> [Task brief] The answer is to contain only the line containing "Pin the Run tab with pin icon" and the lines after it through the last one, each reproduced exactly as it appears below.

Saved entries:
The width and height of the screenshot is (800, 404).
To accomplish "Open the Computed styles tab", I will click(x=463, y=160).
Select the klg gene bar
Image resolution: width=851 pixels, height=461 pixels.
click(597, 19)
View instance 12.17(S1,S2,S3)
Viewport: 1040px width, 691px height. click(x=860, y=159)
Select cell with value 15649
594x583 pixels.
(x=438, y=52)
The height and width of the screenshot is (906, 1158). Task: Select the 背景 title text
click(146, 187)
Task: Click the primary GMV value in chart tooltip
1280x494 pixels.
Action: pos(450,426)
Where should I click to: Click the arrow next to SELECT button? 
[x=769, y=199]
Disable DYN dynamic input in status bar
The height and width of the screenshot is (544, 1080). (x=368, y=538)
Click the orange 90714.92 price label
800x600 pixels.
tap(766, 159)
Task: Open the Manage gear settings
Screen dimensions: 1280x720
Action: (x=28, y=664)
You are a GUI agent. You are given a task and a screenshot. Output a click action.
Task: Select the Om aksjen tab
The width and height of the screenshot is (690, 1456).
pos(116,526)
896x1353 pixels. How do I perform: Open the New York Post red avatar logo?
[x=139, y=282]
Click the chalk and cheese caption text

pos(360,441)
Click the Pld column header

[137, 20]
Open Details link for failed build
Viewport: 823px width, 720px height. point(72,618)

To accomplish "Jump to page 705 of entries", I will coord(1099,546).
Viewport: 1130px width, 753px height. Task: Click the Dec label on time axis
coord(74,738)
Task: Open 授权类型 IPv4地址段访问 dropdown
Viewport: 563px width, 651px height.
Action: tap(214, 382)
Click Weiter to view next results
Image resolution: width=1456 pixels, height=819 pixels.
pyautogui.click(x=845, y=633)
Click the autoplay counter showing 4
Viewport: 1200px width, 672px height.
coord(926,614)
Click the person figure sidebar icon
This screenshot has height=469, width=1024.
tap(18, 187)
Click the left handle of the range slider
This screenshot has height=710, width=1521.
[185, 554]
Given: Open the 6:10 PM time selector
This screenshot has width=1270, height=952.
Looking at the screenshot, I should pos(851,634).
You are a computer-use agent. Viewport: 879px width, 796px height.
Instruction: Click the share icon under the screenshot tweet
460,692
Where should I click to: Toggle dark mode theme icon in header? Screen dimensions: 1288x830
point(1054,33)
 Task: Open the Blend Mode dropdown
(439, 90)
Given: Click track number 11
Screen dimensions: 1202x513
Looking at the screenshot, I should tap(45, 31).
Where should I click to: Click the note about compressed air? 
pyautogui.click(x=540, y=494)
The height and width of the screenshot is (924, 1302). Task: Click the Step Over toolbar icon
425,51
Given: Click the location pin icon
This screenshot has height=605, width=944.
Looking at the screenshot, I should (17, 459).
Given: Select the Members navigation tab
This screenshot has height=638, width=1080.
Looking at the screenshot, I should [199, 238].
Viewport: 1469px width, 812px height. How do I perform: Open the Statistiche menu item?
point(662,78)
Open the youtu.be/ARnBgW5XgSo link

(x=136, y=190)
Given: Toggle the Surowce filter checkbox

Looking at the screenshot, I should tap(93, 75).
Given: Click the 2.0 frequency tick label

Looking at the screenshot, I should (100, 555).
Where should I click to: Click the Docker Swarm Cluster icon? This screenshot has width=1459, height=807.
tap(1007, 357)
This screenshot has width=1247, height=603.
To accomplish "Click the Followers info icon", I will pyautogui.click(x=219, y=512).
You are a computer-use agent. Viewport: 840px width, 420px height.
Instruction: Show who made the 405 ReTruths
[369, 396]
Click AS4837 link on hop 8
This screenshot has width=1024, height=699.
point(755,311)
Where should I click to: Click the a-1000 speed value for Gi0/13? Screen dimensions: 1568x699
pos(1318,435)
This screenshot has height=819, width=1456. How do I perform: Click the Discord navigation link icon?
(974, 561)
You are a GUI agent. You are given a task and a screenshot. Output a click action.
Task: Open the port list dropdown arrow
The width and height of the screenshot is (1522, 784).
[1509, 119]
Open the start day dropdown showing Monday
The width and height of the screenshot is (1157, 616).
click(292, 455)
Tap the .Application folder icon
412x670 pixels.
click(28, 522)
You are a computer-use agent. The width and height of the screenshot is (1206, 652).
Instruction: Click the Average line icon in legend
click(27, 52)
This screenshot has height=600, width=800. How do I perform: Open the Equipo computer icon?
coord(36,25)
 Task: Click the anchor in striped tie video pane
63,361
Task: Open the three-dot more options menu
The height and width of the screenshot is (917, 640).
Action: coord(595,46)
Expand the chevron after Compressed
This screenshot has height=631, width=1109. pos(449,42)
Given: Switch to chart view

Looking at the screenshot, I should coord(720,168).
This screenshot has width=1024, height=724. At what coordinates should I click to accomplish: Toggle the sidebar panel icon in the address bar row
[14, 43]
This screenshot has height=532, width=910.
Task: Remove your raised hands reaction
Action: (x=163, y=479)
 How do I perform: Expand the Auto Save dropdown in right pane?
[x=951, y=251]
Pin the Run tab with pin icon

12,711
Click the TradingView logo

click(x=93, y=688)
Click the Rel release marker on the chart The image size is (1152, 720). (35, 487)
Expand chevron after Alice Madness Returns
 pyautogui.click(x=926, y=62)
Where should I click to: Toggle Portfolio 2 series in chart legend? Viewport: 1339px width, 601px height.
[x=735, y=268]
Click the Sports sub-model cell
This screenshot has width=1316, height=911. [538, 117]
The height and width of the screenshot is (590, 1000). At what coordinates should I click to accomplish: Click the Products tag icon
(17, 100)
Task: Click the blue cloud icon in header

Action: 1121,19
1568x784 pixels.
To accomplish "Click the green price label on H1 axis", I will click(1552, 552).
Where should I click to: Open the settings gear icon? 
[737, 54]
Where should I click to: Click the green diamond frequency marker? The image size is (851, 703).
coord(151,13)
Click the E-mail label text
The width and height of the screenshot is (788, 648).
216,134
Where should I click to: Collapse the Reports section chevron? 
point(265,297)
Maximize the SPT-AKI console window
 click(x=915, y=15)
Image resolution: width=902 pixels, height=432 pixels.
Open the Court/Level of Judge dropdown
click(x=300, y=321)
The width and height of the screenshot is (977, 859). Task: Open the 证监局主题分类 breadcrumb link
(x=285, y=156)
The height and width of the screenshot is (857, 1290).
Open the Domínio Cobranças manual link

> [Answer box]
Pin the Run tab with pin icon

12,711
Click the TradingView logo

click(x=93, y=688)
Click the Rel release marker on the chart The image size is (1152, 720). (35, 487)
Expand chevron after Alice Madness Returns
 pyautogui.click(x=926, y=62)
Where should I click to: Toggle Portfolio 2 series in chart legend? Viewport: 1339px width, 601px height.
[x=735, y=268]
Click the Sports sub-model cell
This screenshot has width=1316, height=911. [538, 117]
The height and width of the screenshot is (590, 1000). At what coordinates should I click to accomplish: Click the Products tag icon
(17, 100)
Task: Click the blue cloud icon in header

Action: 1121,19
1568x784 pixels.
To accomplish "Click the green price label on H1 axis", I will click(1552, 552).
Where should I click to: Open the settings gear icon? 
[737, 54]
Where should I click to: Click the green diamond frequency marker? The image size is (851, 703).
coord(151,13)
Click the E-mail label text
The width and height of the screenshot is (788, 648).
216,134
Where should I click to: Collapse the Reports section chevron? 
point(265,297)
Maximize the SPT-AKI console window
 click(x=915, y=15)
Image resolution: width=902 pixels, height=432 pixels.
Open the Court/Level of Judge dropdown
click(x=300, y=321)
The width and height of the screenshot is (977, 859). Task: Open the 证监局主题分类 breadcrumb link
(x=285, y=156)
The height and width of the screenshot is (857, 1290).
Open the Domínio Cobranças manual link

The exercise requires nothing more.